» PROBLEM DESCRIPTION
Find the line that contains "Task: Close the コード.gs tab with its x"; please output it and each line after it, exactly as shown, up to the end of the entries below, skipping pictures.

━━━━━━━━

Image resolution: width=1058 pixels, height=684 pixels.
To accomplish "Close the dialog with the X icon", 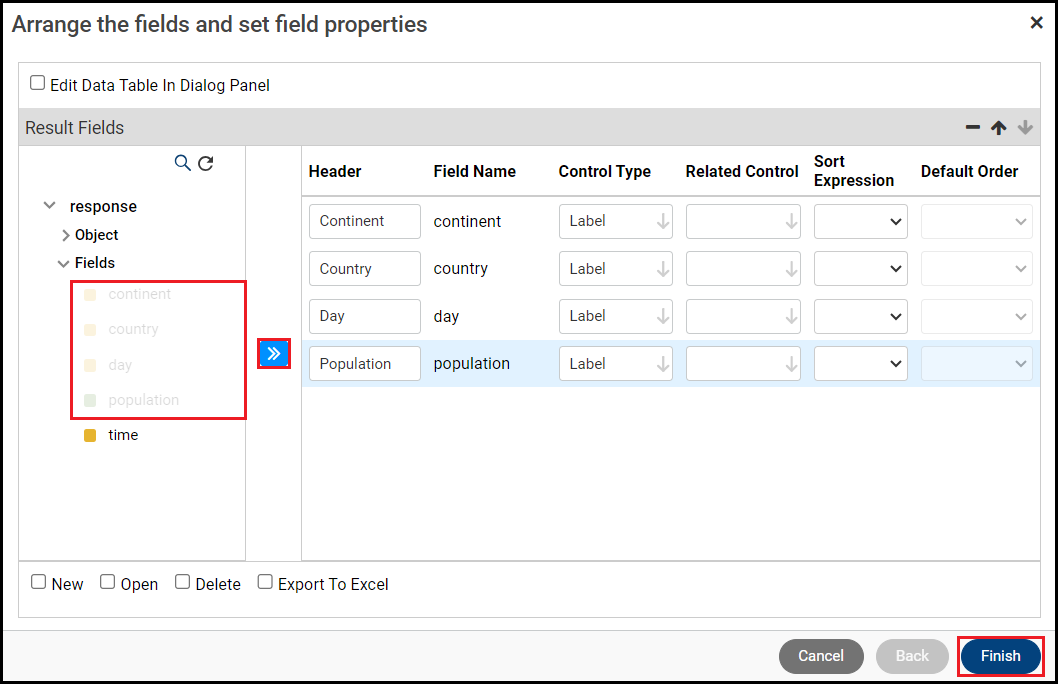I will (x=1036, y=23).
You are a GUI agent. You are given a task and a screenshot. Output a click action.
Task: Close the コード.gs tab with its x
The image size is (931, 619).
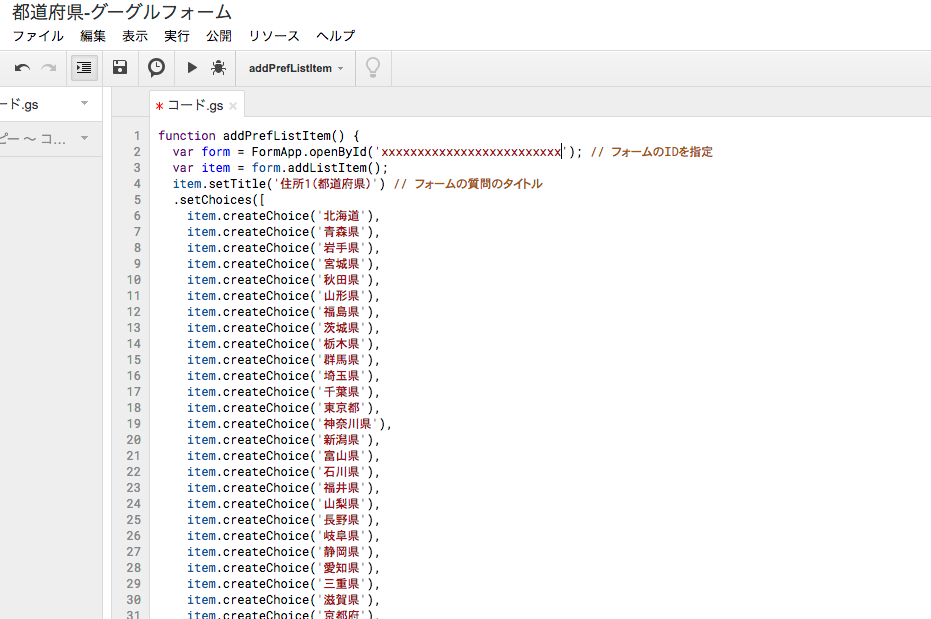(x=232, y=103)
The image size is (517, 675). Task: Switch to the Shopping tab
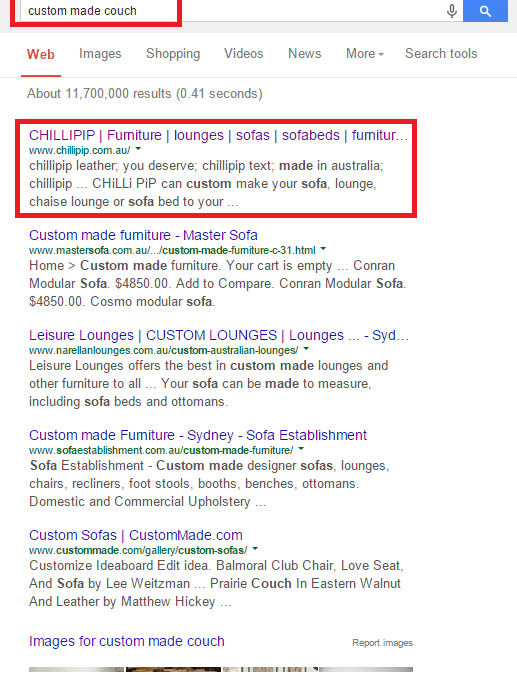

━━━━━━━━

» EXERCISE OUTPUT
Task: Close the コード.gs tab with its x
The image size is (931, 619).
(x=232, y=103)
The image size is (517, 675). Task: Switch to the Shopping tab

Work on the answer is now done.